▸ **Énoncé**:
Recopiez à l'identique l'intégralité du texte sur les départs de Lyon selon le groupe socio-professionnel.
─── Texte de l'exercice ───
A l'examen des groupes socio-professionnels et de leur propension à quitter la ville, les constantes mises en évidence pour la première cohorte se trouvent confirmées mais certaines inflexions soulignent l'impact de la conjoncture sur cette génération. Contrairement à ce que révélait la première cohorte, les individus pour lesquels aucune profession n'a été indiquée en 1921 n'ont pas un taux de départ différent de celui de l'ensemble de la seconde cohorte. Entre 22 et 27 ans, il est respectivement de 88 et 89 pour mille. Cela renvoie en fait à ce que sont les électeurs de la seconde cohorte sans indication professionnelle. Le fait que nulle indication professionnelle n'ait été portée sur les listes électorales - en fait, il y a très souvent la mention militaire - correspond à de nouvelles habitudes administratives pratiquées dans le troisième arrondissement. Ces électeurs ne sont donc pas des migrants en puissance comme l'étaient les électeurs sans indication professionnelle de la première cohorte mais des électeurs aussi intégrés à la société lyonnaise que l'ensemble de l'échantillon.
─── Données fournies ───
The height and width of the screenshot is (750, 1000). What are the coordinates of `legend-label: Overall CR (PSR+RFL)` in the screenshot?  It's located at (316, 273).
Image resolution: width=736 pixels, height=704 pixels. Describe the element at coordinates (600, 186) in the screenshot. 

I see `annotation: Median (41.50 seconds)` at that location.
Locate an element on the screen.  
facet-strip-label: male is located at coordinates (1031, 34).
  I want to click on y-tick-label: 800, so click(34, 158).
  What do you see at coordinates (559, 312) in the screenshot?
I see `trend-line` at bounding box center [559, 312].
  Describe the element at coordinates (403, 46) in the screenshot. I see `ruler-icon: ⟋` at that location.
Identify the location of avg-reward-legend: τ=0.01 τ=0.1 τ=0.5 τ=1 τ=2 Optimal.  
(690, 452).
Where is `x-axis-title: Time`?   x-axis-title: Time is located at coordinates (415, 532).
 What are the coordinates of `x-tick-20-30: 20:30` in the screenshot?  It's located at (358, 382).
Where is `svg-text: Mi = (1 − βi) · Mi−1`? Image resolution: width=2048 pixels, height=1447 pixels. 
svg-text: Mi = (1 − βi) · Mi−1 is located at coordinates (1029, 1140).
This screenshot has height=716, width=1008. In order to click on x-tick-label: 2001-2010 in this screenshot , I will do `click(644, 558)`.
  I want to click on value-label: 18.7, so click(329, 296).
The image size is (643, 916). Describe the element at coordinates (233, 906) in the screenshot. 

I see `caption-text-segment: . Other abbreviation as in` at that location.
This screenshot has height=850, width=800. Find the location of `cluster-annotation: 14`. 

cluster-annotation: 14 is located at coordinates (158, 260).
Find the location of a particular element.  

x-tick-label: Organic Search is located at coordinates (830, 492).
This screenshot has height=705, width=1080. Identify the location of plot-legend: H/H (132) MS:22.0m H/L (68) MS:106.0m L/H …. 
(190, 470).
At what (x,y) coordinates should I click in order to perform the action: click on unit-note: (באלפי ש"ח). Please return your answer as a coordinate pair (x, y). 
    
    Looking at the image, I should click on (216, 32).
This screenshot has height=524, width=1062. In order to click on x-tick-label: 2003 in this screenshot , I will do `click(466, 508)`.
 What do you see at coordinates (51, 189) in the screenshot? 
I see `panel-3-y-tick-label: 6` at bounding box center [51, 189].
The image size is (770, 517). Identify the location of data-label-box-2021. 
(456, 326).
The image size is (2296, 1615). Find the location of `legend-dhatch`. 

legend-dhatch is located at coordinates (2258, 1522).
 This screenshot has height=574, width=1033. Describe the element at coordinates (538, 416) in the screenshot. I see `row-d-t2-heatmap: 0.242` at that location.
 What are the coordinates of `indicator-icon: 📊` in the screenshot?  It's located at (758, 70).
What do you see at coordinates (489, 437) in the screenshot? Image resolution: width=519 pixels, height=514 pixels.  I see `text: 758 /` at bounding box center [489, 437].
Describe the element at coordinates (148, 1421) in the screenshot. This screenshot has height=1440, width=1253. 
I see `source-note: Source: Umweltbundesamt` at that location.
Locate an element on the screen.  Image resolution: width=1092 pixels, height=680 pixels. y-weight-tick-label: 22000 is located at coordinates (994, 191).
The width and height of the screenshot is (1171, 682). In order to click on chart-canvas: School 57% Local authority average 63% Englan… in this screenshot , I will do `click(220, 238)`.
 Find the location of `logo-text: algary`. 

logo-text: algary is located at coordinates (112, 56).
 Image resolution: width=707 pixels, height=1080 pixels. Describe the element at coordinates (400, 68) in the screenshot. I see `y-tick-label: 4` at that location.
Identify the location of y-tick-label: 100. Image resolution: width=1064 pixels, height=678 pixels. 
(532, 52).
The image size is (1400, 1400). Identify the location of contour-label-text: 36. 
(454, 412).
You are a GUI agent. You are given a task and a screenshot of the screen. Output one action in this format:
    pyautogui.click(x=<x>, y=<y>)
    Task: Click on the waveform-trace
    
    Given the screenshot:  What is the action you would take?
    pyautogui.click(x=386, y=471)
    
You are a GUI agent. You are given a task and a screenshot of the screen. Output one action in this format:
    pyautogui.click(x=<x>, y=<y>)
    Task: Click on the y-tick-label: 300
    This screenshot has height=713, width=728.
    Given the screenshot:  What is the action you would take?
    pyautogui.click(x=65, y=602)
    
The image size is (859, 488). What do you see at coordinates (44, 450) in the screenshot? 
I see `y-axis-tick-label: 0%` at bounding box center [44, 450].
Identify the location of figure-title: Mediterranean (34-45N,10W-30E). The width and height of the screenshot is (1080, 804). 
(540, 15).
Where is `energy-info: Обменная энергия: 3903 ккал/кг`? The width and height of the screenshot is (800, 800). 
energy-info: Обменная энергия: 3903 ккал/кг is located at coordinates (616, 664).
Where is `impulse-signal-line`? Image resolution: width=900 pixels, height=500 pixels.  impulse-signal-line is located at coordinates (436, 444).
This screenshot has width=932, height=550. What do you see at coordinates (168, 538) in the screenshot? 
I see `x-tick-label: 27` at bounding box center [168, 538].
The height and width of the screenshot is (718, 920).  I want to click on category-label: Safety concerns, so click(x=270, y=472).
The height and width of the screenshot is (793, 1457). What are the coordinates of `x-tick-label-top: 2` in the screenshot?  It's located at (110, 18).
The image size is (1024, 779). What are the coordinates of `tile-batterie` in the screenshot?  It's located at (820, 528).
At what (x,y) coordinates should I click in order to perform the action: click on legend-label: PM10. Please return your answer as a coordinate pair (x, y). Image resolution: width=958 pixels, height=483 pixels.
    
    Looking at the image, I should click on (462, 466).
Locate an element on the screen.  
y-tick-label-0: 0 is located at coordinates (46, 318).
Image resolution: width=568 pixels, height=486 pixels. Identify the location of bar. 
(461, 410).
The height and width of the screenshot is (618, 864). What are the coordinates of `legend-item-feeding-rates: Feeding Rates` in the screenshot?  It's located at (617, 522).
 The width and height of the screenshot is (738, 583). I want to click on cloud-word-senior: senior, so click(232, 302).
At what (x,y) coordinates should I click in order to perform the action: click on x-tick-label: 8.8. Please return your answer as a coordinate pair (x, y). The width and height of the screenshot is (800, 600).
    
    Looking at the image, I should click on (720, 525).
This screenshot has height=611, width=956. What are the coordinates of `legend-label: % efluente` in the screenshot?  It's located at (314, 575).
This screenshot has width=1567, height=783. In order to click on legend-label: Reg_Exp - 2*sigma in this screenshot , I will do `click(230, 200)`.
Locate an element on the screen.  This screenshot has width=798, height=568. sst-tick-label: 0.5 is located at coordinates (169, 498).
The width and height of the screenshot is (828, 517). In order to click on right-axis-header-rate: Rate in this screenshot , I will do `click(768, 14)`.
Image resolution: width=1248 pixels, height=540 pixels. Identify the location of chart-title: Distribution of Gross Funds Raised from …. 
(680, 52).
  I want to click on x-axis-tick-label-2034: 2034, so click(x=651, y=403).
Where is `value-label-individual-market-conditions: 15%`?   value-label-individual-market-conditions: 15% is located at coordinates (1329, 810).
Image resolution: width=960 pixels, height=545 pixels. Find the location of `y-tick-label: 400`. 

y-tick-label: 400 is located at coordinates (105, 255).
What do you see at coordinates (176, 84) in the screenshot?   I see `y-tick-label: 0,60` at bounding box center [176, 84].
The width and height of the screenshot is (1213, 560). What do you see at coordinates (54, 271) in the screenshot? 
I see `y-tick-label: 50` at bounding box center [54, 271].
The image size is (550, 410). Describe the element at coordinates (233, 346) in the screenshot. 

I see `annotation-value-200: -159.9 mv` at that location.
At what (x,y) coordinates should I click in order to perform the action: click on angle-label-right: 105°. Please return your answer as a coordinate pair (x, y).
───
▸ **Tâche réalisée**:
A l'examen des groupes socio-professionnels et de leur propension à quitter la ville, les constantes mises en évidence pour la première cohorte se trouvent confirmées mais certaines inflexions soulignent l'impact de la conjoncture sur cette génération. Contrairement à ce que révélait la première cohorte, les individus pour lesquels aucune profession n'a été indiquée en 1921 n'ont pas un taux de départ différent de celui de l'ensemble de la seconde cohorte. Entre 22 et 27 ans, il est respectivement de 88 et 89 pour mille. Cela renvoie en fait à ce que sont les électeurs de la seconde cohorte sans indication professionnelle. Le fait que nulle indication professionnelle n'ait été portée sur les listes électorales - en fait, il y a très souvent la mention militaire - correspond à de nouvelles habitudes administratives pratiquées dans le troisième arrondissement. Ces électeurs ne sont donc pas des migrants en puissance comme l'étaient les électeurs sans indication professionnelle de la première cohorte mais des électeurs aussi intégrés à la société lyonnaise que l'ensemble de l'échantillon.